_Exercise_.
Every line from the one bearing "You are a computer-use" through the last line of the records below is to be output exactly, and no other line; leave out the pictures.

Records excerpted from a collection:
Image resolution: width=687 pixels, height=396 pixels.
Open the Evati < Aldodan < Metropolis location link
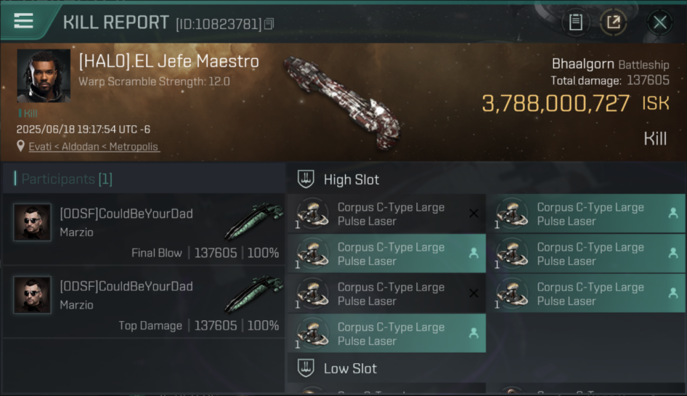(94, 147)
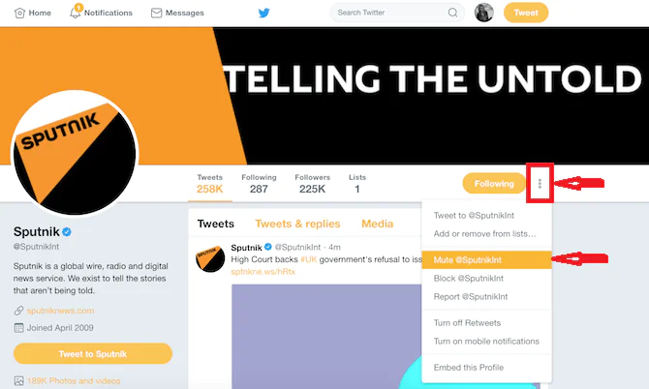The height and width of the screenshot is (389, 649).
Task: Open the sputniknews.com link
Action: (60, 311)
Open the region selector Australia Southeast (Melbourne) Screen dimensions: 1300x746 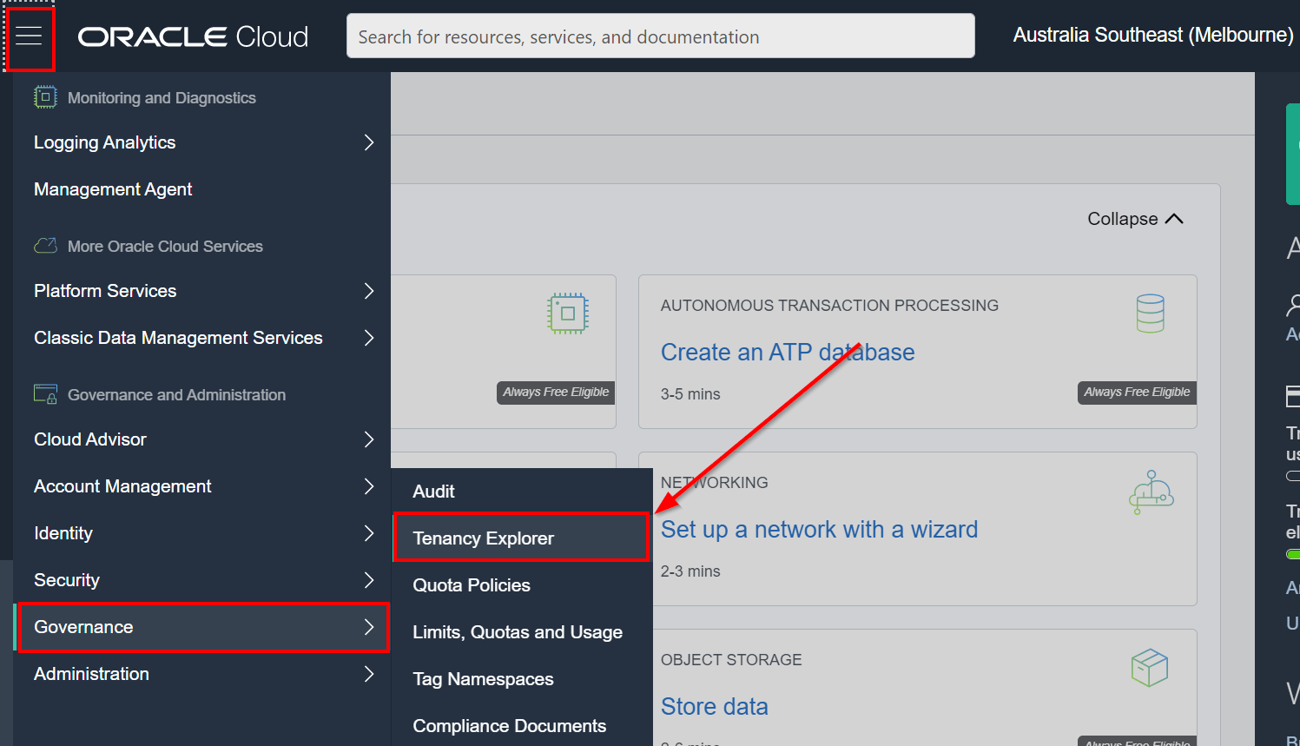click(1152, 36)
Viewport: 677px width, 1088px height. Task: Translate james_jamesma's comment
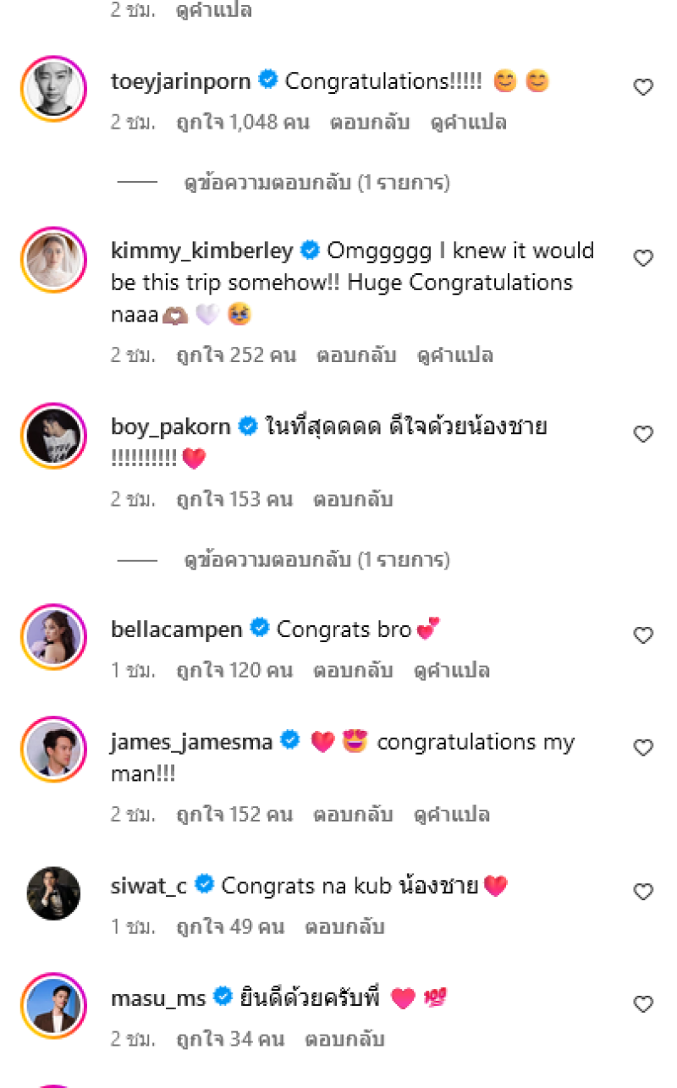pyautogui.click(x=452, y=815)
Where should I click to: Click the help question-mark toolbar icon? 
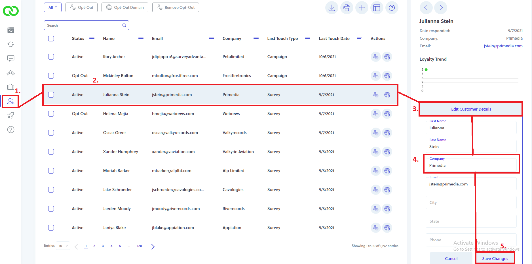(x=392, y=8)
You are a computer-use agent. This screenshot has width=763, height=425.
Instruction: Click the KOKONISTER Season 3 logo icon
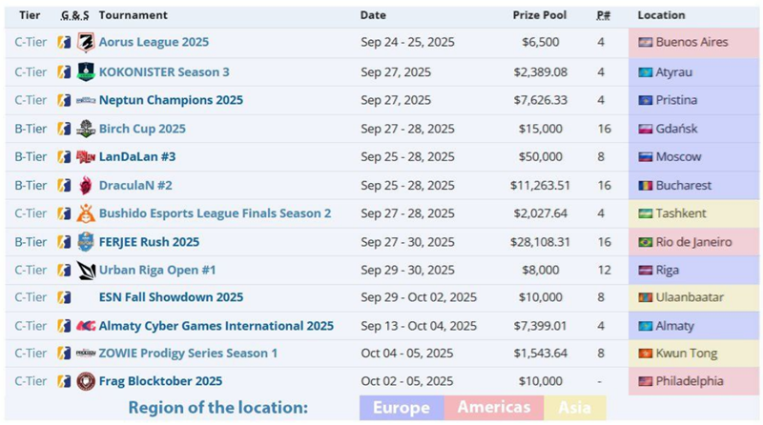[x=86, y=71]
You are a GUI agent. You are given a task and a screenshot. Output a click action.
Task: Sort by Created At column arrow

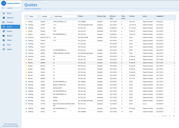164,16
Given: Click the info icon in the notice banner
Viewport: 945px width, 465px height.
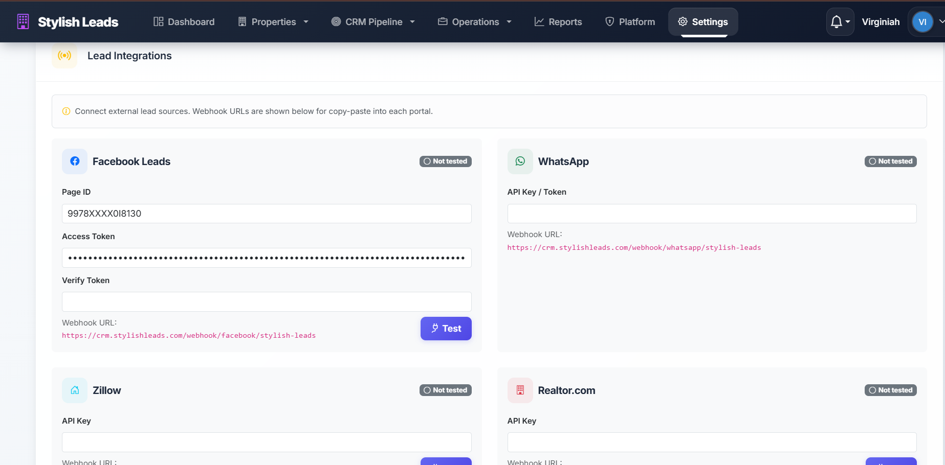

_Answer space_.
You are a computer-use agent. This screenshot has width=763, height=425.
Instruction: Click the KOKONISTER Season 3 logo icon
[x=86, y=71]
You are a GUI agent. You are given a task and a screenshot. Output a click action.
Task: Sort by Created At column arrow

164,16
Given: Click the info icon in the notice banner
Viewport: 945px width, 465px height.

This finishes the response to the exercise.